ここは宿泊者用の離れ。本館は隣の家屋だ。民泊で新館できるのすごい、と純粋におもった。
古民家をリノベしたばかりだそうで、どこを見ても古くて新しい。
「5時になりました。遊びをやめて、お家へ帰りましょう。」防災ラジオから、夕方5時を告げる時報が鳴り響く。
旅行先でローカル番組や天気予報にワクワクするのはもちろんだが、時報やラジオもまた旅情。いいもの聴いたぜ!となぜか得した気持ちになる。
夕飯の支度も出来たので、配膳のお手伝いをする。もうこれは実家じゃないか。この辺が宇久島民泊の醍醐味。
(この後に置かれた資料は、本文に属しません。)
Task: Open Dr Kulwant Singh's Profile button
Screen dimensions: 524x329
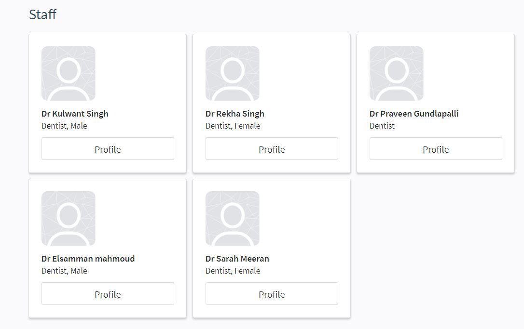Action: coord(108,149)
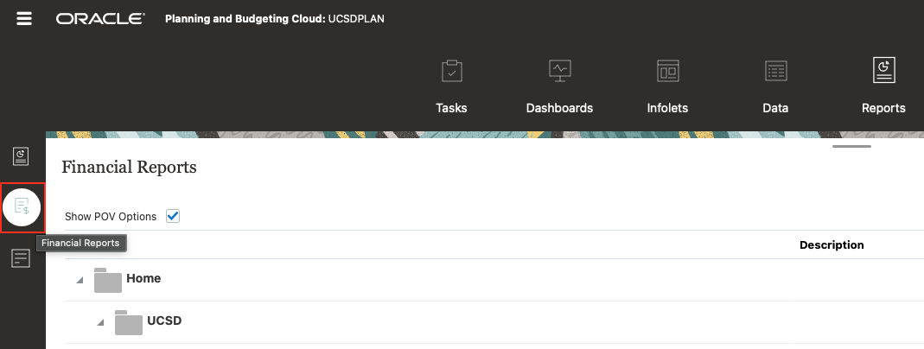The height and width of the screenshot is (349, 924).
Task: Click the highlighted Financial Reports sidebar icon
Action: pyautogui.click(x=22, y=207)
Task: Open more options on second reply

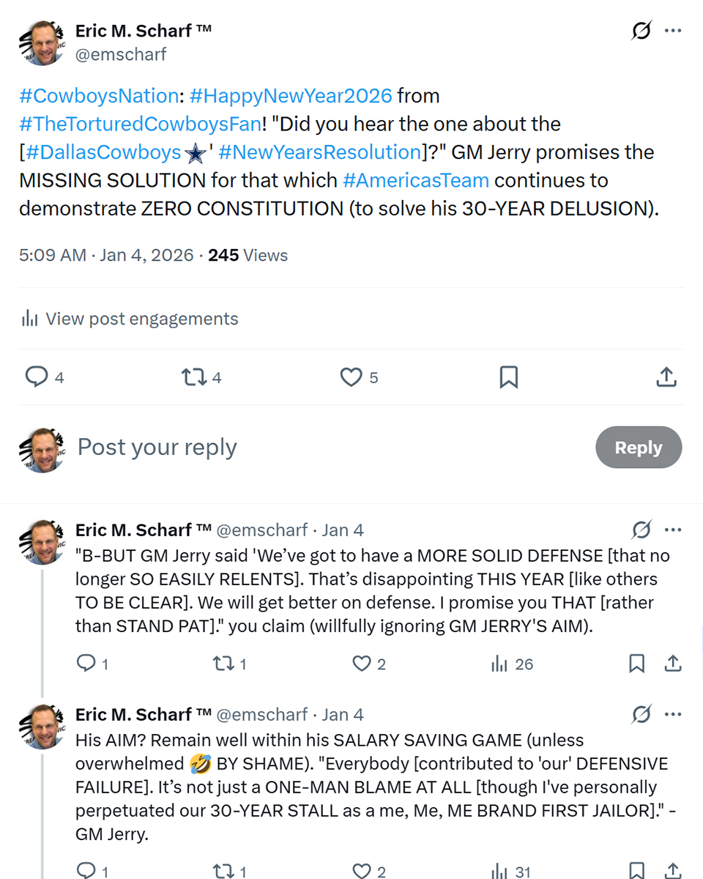Action: click(673, 714)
「島めし」だ。朝獲れの超新鮮な魚介をいただく。野菜ももちろん地元産、自給自足めしだ。
いつ宴が終わったのかもはっきりしないまま、各自ぱらぱらと就寝。
消灯後、台所の灯りのなかふじこママが後片付けをしている音と、洗剤の香りになんだか懐かしさを覚えつつ眠りについた。
スーパーで現実に戻る
朝、防災ラジオから船の欠航を知らせるアナウンスが聴こえてきてドキッとしたが、わたしたちとは関係のない便だった。
裏口から「おはようございまーす!」と、どよんとした雲を吹き飛ばすかのような男性の声。漁師さんが獲った魚を持ってきてくれたらしい。
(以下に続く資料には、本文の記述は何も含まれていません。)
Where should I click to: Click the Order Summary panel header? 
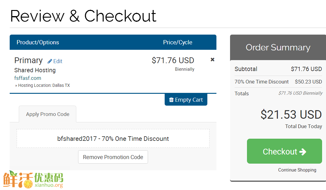pos(278,48)
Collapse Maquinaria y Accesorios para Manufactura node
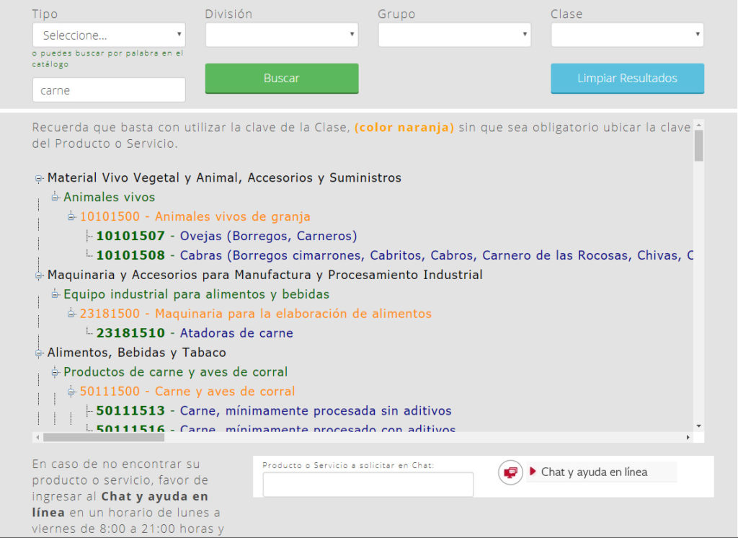 click(x=39, y=275)
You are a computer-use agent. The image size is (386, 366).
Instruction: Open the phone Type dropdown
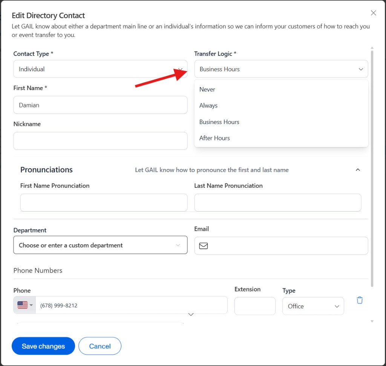(x=313, y=306)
「はーい、ちょっと待ってね!」とふじこママが出て行った。ご近所付き合い、これも日常の風景。というか、こんな寒い日でもやっぱり漁に出るんだな。美味しいお魚有難うございます漁師さん…。
お世話になった宮﨑夫妻にお礼を告げ、ふたたびレンタカーを走らせる。
行先は地元のスーパーだ。島の生活の香りをかがせてほしい。
変わったものがなにもなくてハッとした。鬼滅の刃が大好きな若いスタッフが描いたPOPが棚を彩る、活気のあるお店。
まさかの、地元スーパーで旅行気分から現実に戻ったぞ!
島だけど、とても地続きなもののように感じたからかもしれない。環境は違えど人の生活はだいたい同じなのだ。
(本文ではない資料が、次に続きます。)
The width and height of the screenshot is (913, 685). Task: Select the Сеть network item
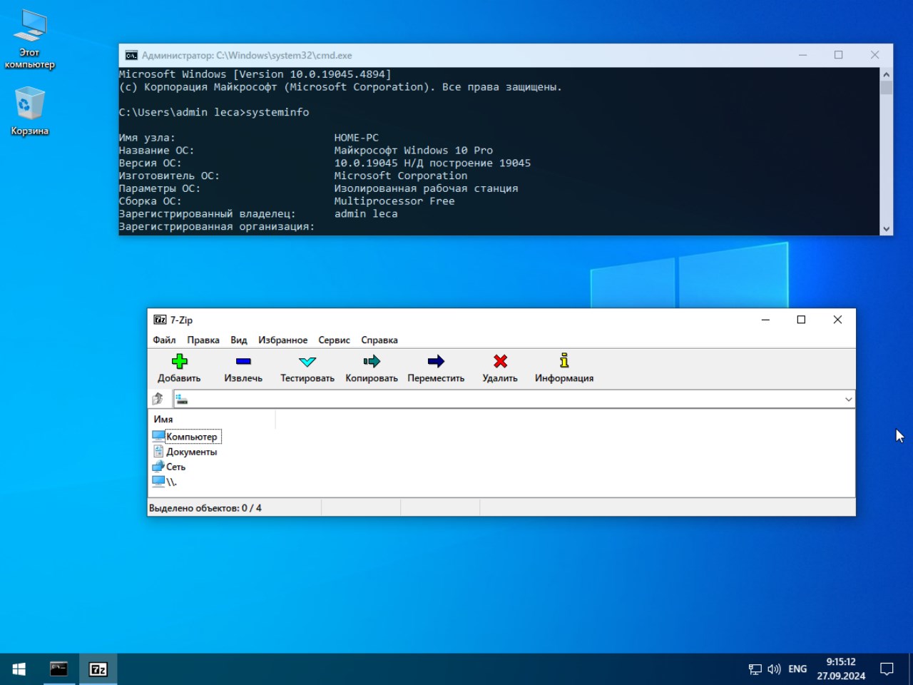tap(175, 467)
それをこの旅で知りたかったのでとても良かった。一年の締めくくりとして穏やかな気持ちになった。
オフシーズンでも離島はたのしい
「夏に来れば良かったんですけどね」と挨拶して回り、「今度は夏に来てね!」と見送られた宇久島旅行。
しかし、自然も人も良い意味でオフだったので、冬場の離島も全然アリだ。
観光客ウェルカムな要素が少ないほど、より地元の生活の空気を味わえると思っている。
ただ、どのシーズンにおいても、船による長時間の移動はつらい。30代半ばでこの課題に突き当たるとは思いもしなかった。
そんなわけで、離島に行く唯一のハードルは船酔いである。季節なんて関係ないのだ。